=== Task material ===
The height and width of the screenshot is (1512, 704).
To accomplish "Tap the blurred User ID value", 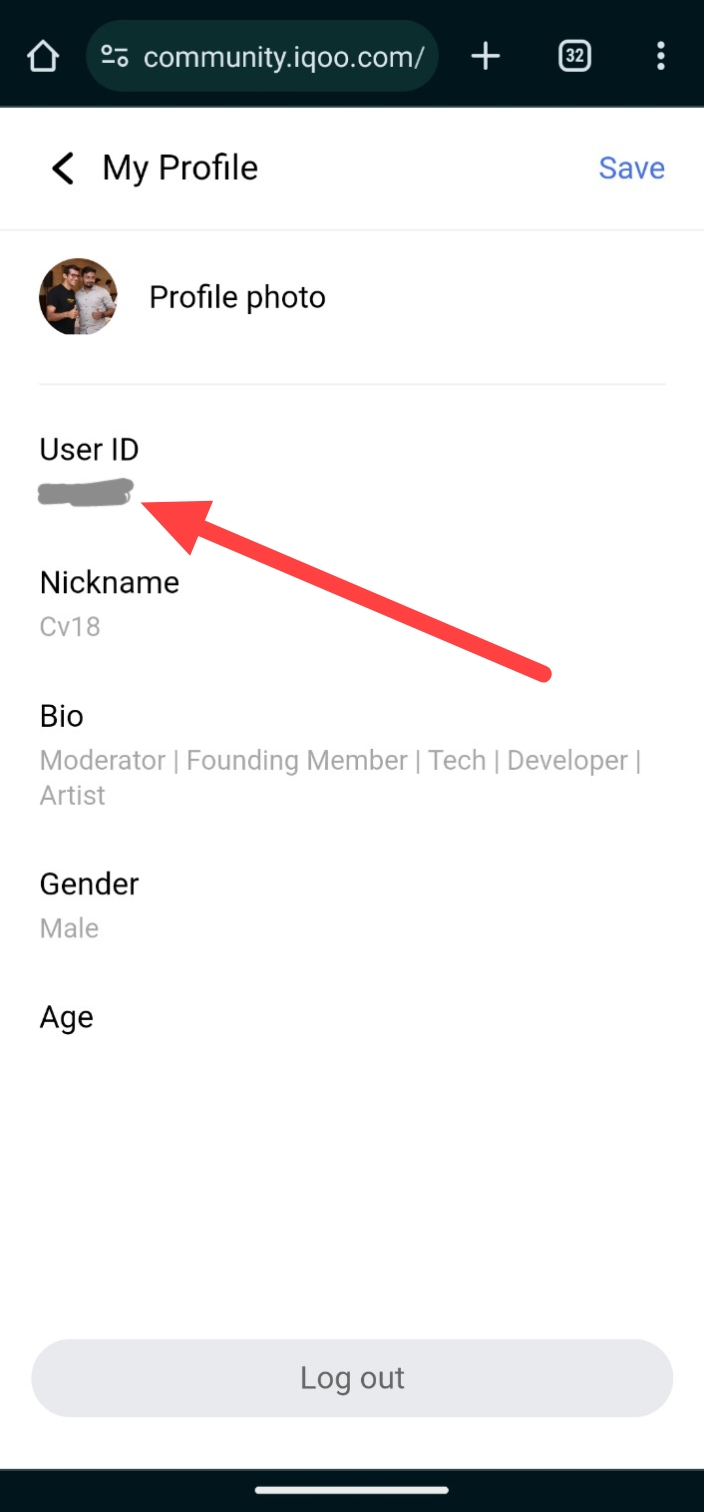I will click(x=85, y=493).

==

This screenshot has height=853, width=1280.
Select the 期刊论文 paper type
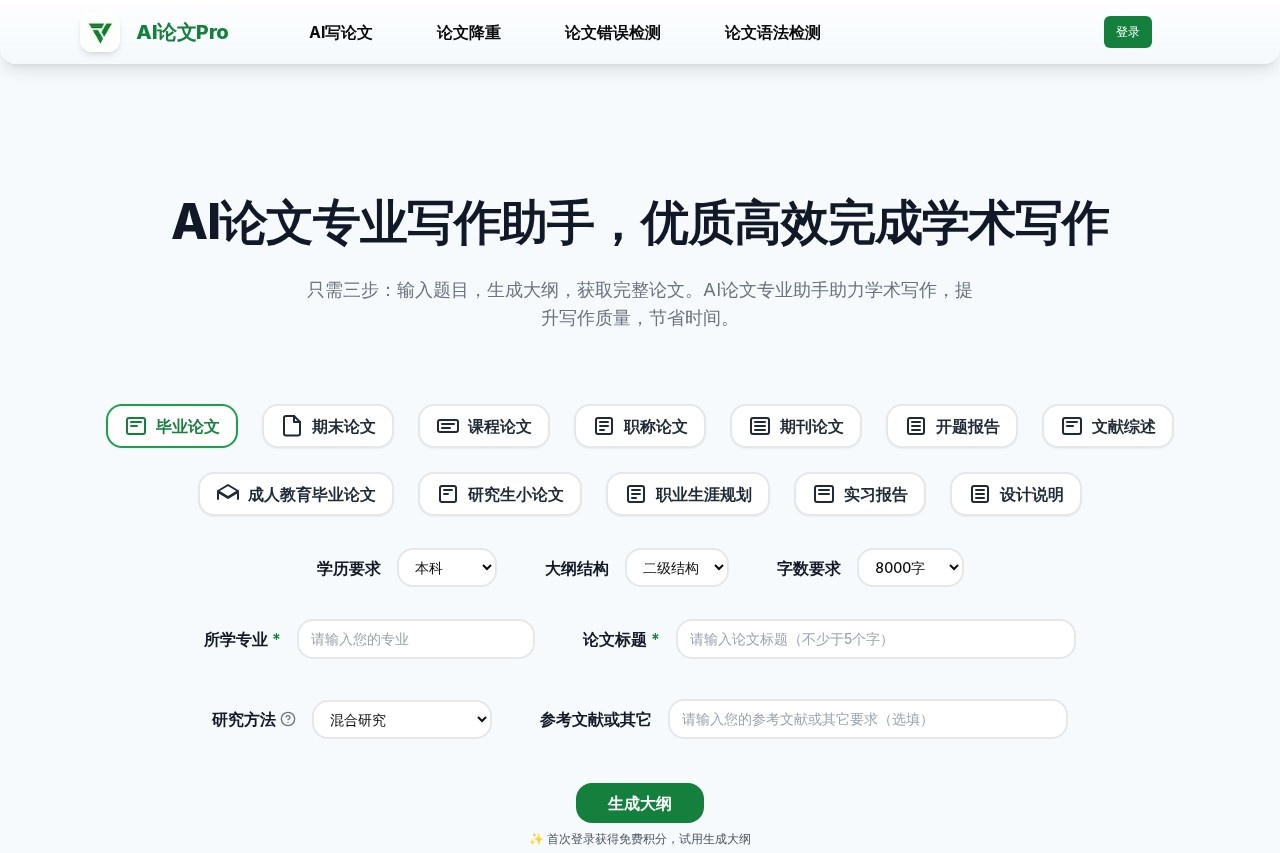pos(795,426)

=== Task requirements ===
Tell how many lines in the entries above include the string "height", and write nothing but the number.

=== Completed exercise ===
2